Si parla di secoli fa, ma sembra si faccia riferimento ai tempi nostri. Piotti racconta dell’istituzione degli Uffici di Sanità, della peste del 1630 a Salò (è del 3 giugno la prima morte di peste registrata in Salò: spira in lazzaretto Caterina, moglie di Giorgio Allegri, giunta da Desenzano), delle conseguenze dei provvedimenti di sanità sull’economia gardesana, del lazzaretto salodiano,  che «nei secoli in cui è stato attivo, ha rappresentato un piccolo universo caratterizzato da una propria popolazione, da relazioni particolari al suo interno e con l’ambiente circostante e da un sistema di regole secondo cui le sue funzioni si svolgevano».

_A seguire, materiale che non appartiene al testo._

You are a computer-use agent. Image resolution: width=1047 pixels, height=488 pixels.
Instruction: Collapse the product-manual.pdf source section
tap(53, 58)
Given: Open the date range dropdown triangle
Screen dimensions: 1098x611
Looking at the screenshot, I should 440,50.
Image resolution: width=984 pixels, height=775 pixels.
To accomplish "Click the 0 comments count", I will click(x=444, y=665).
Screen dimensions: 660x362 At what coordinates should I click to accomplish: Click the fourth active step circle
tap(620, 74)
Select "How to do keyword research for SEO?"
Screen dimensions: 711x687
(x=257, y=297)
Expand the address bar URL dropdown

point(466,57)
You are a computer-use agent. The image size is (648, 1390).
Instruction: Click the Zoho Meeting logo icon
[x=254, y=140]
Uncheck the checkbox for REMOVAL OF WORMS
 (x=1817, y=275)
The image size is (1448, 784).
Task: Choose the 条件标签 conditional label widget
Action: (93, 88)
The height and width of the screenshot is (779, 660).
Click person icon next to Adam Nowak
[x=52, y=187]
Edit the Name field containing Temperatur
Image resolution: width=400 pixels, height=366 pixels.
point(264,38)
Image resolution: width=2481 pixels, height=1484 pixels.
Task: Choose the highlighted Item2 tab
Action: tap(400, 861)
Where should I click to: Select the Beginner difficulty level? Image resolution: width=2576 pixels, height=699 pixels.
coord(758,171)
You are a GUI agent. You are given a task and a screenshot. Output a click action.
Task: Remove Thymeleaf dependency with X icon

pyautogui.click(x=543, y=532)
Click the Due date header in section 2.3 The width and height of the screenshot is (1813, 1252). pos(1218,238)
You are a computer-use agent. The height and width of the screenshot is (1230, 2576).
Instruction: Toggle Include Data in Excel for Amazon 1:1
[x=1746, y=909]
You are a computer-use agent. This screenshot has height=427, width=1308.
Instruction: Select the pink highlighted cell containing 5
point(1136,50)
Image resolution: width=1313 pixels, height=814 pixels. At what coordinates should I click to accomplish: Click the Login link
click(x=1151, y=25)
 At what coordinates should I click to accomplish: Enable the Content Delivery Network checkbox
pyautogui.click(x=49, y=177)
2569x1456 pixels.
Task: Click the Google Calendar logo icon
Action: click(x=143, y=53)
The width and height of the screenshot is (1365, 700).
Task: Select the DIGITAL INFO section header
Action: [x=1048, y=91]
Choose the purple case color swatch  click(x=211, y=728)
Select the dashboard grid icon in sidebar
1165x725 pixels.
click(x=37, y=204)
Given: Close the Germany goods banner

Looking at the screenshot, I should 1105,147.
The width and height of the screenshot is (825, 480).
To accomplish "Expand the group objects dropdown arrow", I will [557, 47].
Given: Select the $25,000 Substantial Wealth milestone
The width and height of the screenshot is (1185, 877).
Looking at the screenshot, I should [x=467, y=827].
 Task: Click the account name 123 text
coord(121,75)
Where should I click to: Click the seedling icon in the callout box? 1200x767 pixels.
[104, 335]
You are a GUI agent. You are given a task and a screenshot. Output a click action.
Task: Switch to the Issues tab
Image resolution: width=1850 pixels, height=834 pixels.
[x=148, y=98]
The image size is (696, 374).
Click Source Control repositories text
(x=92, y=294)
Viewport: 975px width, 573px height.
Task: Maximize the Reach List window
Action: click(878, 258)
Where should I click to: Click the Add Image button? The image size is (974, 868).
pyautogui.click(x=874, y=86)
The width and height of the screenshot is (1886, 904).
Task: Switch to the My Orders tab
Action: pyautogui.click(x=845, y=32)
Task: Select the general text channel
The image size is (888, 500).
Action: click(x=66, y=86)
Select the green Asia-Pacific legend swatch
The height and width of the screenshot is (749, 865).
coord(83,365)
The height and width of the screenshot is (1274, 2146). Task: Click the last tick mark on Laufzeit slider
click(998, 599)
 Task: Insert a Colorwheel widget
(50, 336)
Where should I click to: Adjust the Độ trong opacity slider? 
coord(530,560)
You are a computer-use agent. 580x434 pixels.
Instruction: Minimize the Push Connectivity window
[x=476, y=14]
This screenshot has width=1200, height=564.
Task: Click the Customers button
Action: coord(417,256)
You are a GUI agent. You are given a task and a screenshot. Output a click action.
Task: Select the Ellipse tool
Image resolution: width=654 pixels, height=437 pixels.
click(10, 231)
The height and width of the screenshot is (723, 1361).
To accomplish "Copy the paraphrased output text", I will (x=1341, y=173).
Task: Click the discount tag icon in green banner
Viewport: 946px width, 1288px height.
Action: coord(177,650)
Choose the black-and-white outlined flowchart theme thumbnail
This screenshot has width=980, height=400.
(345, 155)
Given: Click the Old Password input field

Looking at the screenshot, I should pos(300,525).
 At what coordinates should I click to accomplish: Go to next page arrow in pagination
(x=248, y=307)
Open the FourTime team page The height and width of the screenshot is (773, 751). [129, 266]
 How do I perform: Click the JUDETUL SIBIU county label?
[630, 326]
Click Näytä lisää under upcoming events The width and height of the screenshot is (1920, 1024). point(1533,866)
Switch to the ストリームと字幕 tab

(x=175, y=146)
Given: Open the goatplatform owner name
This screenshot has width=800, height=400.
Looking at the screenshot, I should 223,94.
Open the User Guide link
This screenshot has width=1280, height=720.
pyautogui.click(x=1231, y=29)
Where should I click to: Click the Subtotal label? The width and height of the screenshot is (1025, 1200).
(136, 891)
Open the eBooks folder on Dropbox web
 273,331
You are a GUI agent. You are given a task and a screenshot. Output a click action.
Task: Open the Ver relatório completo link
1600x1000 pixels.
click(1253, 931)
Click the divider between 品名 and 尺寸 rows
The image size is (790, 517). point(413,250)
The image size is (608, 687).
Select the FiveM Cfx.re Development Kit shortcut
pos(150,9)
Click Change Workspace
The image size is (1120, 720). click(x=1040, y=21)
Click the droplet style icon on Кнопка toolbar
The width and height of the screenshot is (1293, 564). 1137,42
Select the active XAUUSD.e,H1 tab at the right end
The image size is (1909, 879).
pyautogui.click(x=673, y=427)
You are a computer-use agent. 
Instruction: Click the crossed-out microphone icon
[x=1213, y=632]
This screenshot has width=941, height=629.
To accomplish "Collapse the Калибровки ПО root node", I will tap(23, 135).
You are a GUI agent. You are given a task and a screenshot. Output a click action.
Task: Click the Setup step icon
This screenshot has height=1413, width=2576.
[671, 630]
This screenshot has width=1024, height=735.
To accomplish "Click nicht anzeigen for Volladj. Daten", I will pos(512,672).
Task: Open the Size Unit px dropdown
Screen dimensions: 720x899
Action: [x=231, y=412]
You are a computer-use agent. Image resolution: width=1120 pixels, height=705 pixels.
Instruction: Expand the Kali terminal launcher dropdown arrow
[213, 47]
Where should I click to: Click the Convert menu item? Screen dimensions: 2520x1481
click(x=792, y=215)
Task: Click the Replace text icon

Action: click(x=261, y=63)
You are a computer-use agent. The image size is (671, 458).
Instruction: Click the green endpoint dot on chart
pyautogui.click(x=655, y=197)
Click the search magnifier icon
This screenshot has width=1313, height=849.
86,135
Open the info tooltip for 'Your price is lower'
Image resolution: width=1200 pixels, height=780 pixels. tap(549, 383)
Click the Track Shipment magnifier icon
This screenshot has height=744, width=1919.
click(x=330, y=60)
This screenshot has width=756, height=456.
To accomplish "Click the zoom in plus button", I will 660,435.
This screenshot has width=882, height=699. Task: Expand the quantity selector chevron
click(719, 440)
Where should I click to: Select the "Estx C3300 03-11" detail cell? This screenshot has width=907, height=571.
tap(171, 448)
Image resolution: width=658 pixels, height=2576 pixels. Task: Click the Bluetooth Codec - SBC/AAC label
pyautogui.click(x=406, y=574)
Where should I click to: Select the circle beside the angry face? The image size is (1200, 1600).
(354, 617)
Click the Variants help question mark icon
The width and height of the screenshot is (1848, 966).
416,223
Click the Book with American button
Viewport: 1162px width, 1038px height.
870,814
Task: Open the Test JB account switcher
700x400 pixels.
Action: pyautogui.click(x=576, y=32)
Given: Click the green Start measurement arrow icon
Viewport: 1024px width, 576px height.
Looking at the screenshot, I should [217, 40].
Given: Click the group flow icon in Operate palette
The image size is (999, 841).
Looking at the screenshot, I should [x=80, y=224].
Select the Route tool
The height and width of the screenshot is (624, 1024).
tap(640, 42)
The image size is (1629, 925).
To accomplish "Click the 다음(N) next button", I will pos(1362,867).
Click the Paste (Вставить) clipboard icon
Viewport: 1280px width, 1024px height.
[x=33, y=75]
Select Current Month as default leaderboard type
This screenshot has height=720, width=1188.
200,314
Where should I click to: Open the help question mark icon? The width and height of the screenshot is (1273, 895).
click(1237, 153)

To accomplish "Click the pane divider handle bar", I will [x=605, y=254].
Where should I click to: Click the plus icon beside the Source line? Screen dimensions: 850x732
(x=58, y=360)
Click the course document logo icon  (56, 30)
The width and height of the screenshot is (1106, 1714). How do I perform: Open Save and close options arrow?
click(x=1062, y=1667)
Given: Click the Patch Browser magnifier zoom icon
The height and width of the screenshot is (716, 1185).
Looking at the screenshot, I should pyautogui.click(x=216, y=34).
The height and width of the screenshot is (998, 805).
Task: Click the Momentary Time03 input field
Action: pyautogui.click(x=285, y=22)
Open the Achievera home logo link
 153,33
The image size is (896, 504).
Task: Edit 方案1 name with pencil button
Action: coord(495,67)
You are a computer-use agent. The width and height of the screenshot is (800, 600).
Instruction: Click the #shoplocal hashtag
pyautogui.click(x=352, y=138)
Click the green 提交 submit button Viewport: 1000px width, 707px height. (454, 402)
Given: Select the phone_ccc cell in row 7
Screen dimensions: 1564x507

Il lazzaretto di San Rocco, a Salò.

 

Gian Pietro Brogiolo (curatore del volume) e Fabio Velardi affrontano una altro tema che propone rimandi alla situazione odierna: quello della vigilanza degli arrivi dall’estero e della difesa sanitaria su confini salodiani all’inizio del Settecento: «Proteggere i confini, controllandone gli accessi, aveva tre motivazioni: impedire il contrabbando di merci soggette a dazio, impedire l’accesso a contingenti nemici in caso di guerra, verificare la salute delle persone nell’occasione di epidemie. Già con la peste del 1348 si era compreso che il contagio avveniva entrando in contatto con persone malate o indumenti infetti e, di conseguenza, che la peste si diffondeva tramite il movimento di persone e merci».

Il secondo volume della collana «Storia di Salò e dintorni» (che fa seguito a quello pubblicato nel 2019, dedicato agli insediamenti locali sin dalle epoche più remote, alle infrastrutture e all’economia dei secoli successivi, fino al XIV) propone saggi di Fabrizio Pagnoni (Fisionomia di un capoluogo. Scritture, istituzioni, società a Salò e nella Riviera del Garda del Trecento), Giovanni Pelizzari e Ivan Bendinoni (Il capitale umano. Società e famiglie), Monca Ibsen (Arte, devozione, committenza. Chiese e immagini sacre a Salò e nel territorio tra Medioevo e Settecento), Maddalena Bassani (Una statua quattrocentesca nel Duomo di Salò), oltre che dei citati Piotti (La sanità, il lazzaretto e la caccia agli untori), Brogiolo e Varradi (“Restelli” e presidio dei confini al tempo della peste).

Un libro che non può mancare nella libreria di ogni salodiano.

Salò nella carta realizzata nel 1694 da Vincenzo Coronelli, cartografo e cosmografo della Repubblica di Venezia.